Here are the films that feature in my Gerwig pile:
Hannah Takes The Stairs (2007)
Directed by Joe Swanberg, another regular of the mumblecore scene, Hannah (Gerwig) is an intern spending her summer at a production company in Chicago, during which time she develops a crush on two of her scriptwriter colleagues. Hannah’s confusion and misguided attempts at direction are both irritating and charming by turn but the film is refreshing in its honest portrayal of her neuroses which intensify under the pressure of the realities of life working in the creative sector as well as the inevitable collapse of the tryst. This film may be a little indulgent in its mumblecoreness – it has been criticised for its extensive breeze-shooting scenes and the fact it lets its characters run free rather than casting any judgement of its own, which some have found frustrating, but I can’t help but feel that this rather accurately reflects the office environment and the battle between our work and life personas.
Swanberg followed this up with Nights and Weekends in 2008, a film about long distance relationships which he co-starred in and co-wrote with Gerwig. It’s undeniably Woody Allen-ish in its focus on neurotic characters but somehow falls short of Allen’s usual wit and charm. A good one for the hungover pile…
This film was co-written and directed by Noah Baumbach (perhaps best known for New York indie classics such as The Squid and The Whale). It stars Ben Stiller as Roger Greenberg, a forty-something man recovering from a massive bout of depression, who goes to stay with his sister and her husband after a suicide attempt. He meets the family’s personal assistant Florence (Gerwig), and they form an emotional connection over common feelings of disillusionment and a shared sense of being lost in life.

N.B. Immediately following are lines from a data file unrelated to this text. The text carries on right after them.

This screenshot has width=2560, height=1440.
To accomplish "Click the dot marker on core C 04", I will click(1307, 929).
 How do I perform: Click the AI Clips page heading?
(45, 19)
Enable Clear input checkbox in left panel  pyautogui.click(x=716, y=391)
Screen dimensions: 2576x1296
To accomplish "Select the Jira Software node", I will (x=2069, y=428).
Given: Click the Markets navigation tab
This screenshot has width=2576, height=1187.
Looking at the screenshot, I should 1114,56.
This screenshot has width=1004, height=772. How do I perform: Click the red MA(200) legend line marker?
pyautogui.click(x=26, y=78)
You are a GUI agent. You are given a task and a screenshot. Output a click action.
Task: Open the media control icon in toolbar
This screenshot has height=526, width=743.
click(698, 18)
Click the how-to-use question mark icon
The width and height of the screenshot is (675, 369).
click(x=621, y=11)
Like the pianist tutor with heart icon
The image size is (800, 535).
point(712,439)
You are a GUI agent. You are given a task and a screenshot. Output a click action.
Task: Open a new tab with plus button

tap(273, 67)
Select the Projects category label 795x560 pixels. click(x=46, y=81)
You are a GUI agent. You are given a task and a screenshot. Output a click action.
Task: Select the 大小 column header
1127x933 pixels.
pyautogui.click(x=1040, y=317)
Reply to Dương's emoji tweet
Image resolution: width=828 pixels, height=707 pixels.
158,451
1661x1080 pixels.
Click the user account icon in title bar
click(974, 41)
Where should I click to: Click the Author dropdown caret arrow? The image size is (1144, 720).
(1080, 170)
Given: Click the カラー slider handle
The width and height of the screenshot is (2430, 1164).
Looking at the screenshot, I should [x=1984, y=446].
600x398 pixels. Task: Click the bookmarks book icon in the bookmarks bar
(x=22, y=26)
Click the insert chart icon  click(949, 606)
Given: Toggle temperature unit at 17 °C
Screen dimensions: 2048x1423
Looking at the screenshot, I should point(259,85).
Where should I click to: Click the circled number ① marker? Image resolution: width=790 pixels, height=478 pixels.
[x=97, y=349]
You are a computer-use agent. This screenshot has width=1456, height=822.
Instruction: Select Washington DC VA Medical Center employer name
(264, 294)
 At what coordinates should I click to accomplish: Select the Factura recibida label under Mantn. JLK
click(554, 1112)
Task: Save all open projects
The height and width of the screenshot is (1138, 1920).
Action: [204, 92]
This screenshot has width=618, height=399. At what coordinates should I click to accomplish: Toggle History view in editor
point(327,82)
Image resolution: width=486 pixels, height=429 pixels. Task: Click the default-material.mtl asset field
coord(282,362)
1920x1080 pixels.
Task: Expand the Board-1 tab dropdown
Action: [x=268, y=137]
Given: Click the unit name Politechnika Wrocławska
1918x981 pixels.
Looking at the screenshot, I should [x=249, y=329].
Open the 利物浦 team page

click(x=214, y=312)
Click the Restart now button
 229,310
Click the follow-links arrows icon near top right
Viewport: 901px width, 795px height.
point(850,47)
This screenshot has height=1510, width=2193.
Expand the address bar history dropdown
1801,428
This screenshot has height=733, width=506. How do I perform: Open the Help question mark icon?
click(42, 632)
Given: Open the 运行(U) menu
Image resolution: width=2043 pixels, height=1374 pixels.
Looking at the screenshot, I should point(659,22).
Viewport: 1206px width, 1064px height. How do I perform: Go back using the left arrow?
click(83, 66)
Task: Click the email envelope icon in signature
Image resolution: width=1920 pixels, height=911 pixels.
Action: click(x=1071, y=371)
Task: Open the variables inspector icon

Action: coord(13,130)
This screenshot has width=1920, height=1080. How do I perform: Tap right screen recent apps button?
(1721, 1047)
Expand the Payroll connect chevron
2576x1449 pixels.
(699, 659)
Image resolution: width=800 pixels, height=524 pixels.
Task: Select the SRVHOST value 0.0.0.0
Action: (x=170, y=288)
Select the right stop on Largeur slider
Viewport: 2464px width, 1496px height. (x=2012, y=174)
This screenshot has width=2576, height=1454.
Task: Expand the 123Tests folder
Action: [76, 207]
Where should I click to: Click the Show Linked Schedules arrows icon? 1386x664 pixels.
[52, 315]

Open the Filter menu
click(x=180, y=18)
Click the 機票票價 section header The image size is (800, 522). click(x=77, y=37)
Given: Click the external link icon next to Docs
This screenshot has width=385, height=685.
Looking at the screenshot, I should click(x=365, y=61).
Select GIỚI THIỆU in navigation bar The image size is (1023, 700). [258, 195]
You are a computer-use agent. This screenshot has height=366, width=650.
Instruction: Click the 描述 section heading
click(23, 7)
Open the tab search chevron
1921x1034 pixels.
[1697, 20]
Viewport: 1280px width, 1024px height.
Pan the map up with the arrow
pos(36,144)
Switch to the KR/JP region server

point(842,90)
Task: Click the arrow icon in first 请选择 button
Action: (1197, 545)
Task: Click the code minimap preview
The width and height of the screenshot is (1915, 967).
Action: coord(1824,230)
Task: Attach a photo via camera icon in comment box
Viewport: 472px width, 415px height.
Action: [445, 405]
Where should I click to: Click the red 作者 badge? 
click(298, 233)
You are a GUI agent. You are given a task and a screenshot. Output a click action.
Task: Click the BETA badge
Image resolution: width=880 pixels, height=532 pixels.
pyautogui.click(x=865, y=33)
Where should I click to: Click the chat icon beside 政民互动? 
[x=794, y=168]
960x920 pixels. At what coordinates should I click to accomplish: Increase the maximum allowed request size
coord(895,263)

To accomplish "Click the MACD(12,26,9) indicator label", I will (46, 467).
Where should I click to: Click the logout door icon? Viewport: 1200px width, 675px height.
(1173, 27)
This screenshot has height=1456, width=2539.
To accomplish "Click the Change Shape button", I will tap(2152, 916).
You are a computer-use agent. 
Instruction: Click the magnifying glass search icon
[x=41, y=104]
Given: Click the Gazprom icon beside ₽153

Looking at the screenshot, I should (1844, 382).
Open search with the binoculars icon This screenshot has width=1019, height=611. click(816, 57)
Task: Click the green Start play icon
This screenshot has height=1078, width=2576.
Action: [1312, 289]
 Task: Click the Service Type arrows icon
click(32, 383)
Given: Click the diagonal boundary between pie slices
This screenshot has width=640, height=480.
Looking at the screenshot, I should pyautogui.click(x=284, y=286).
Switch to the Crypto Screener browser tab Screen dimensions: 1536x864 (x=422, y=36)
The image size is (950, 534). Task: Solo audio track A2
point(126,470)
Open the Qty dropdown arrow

Damsels in Distress (2011)
Having done no research beforehand, I half expected this film (directed by Whit Stillman) to drift into that familiar Clueless trope of the new girl on campus who falls in with the ‘popular crowd’ and ends up subverting the existing social order. Within a few minutes however, it becomes obvious that this film is definitely not going to go down that route. Newcomer Lily (Analeigh Tipton) falls in with an Austen-nerdy clique who are each witty and intelligent but also characteristically flawed (the emergence and acceptance of these various flaws being a major driving point for the film’s plot). The leader of the group, Violet (Gerwig), has made it her mission to help those who she views as less fortunate than herself, to which end she deliberately seeks out emotionally stunted men from the nearby frat house to date and runs a ‘suicide prevention centre’ which offers solace in the form of donuts, sympathy and tap dancing. Everything unravels when Lily is bought a drink by a stranger in a bar (played by Adam Brody) who becomes the object of both Lily and Violet’s attention.
The characters are annoying, difficult and frustrating – traits which are slowly tugged at throughout the film and gently poked at (the bad English accent adopted by one of the group throughout the film thankfully being one of them). Zany comedy, absurd musical numbers and eccentricity that reflects the deeper truths make this film a refreshingly and delightfully different entrant to the ‘college drama’ scene.
Baumbach and Francis Ha (2012)
Gerwig’s next starring role will be in Noah Baumbach’s new film Frances Ha, where she plays a woman at the end of her twenties who has to come to terms with her best friend and room-mate moving out of their shared apartment and the changes in the direction of her life that result. The film has received critical acclaim at a couple of film festivals in the States and will hopefully be on release more generally sometime in 2013.